Generative Braille-ology

Sean Burke and Sheri Wells wrote a fascinating article about converting (English) text to Braille. They consider both rule- and constraint-based approaches, though only a rule-based approach is implemented.

What makes the problem interesting is that more than one “contraction” rule could potentially apply to a given substring of the input word. To use B&W’s example, there are contractions for the strings ‘the’, ‘th’, and ‘er’—so how should the end of the word ‘leather’ be contracted? (Answer: by contracting ‘the’, not ‘th’ and ‘er’.) Conflicts like this could in principle be resolved by either rule ordering (for convenience, I’ll refer to contraction rules by putting !! around the strings they contract: !the! bleeds !th! and !er!) or constraint ranking (*the >> *th, *er).

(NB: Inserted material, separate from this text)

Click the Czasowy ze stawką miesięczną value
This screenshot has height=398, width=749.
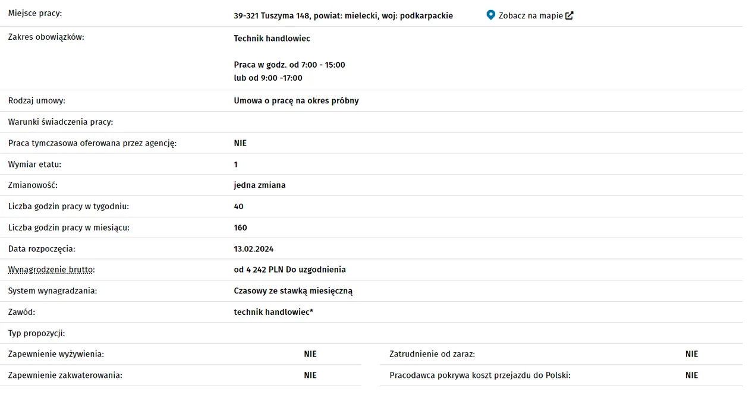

The Elsewhere Condition applies: rules with more-specific structural descriptions bleed those with less-specific SDs, as in the ‘leather’ example, where !the! precedes !th!. Of course, if the ordering were the reverse (!th! then !the!), the system wouldn’t appear to have !the! at all. B&W use identity rules to implement lexical exceptions. Similarly, exceptional sub-word strings, like ‘shead’ (as in ‘brideshead’), whose ‘sh’ fails to contract, is handled by a special ‘shead’ → ‘shead’ rule that’s ordered before the regular !sh! rule.

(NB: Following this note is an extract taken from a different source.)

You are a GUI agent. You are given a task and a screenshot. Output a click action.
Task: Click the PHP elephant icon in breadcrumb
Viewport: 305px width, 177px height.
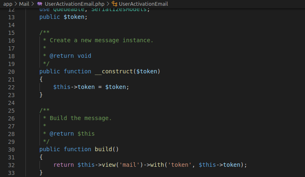pos(40,4)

Less trivial is the fact that in the ‘leather’ example, !er! mustn’t bleed !the!. B&W seem to get this with left-to-right directionality: since ‘the’ matches first, it’s replaced, bleeding !er!. That made me wonder about a case where the shorter string is to the left of the longer string, like ‘aesthete’: would !st! bleed !the!? Apparently not: B&W use a special rule for ‘sthe’ which contracts its substring ‘the’ (and that rule bleeds both !st! and, vacuously, !the!). But that could be because ‘th’ is a digraph and there’s a dispreference for splitting digraphs. As far as I can tell, the only other test case (that doesn’t involve a morpheme-specific rule) is !bb! vs. !ble!, as in ‘rabble’, and again B&W have a special rule for ‘bble’ that contracts the substring ‘ble’. I can’t think of any reason why that should be true except that there’s a preference for either applying longer rules or getting a shorter result.

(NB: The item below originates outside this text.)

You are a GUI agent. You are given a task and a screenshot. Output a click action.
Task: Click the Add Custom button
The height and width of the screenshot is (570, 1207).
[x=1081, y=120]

I can’t tell what effect morpheme boundaries have on rule application (except when letters become adjacent across a morpheme boundary without having their usual phonetic value, as in the ‘ar’ of ‘tearoom’, or the ‘th’ of‘meathead’). For example, on the one hand the ‘st’ in ‘mistyp’ (as in‘mistype’) is blocked from contracting, but on the other hand not so for ‘mistitle’ (which might be insufficiently frequent to make it into the rule list). lsquo;Mistreat’, ‘mistime’, and ‘mistrust’, conversely, have such high-frequency stems that they’re handled by the rules !treat!, !time!, and !trust!. There’s no special rule blocking !gh! from applying in words like ‘prighood’, but that could be an oversight due to the low frequency of such words.

There’s also a brief discussion about doing hyphenation with constraints, which could be useful for teaching beginning OT. (It uses constraint weighting rather than strict ranking, so the examples would have to be modified slightly.)

All in all, worth a read! One quibble: the accuracy of B&W’s program is assessed by comparing its output to that of an existing program, not to the intuitions of Braille users, so we don’t know if the program’s output for tricky cases is truly correct.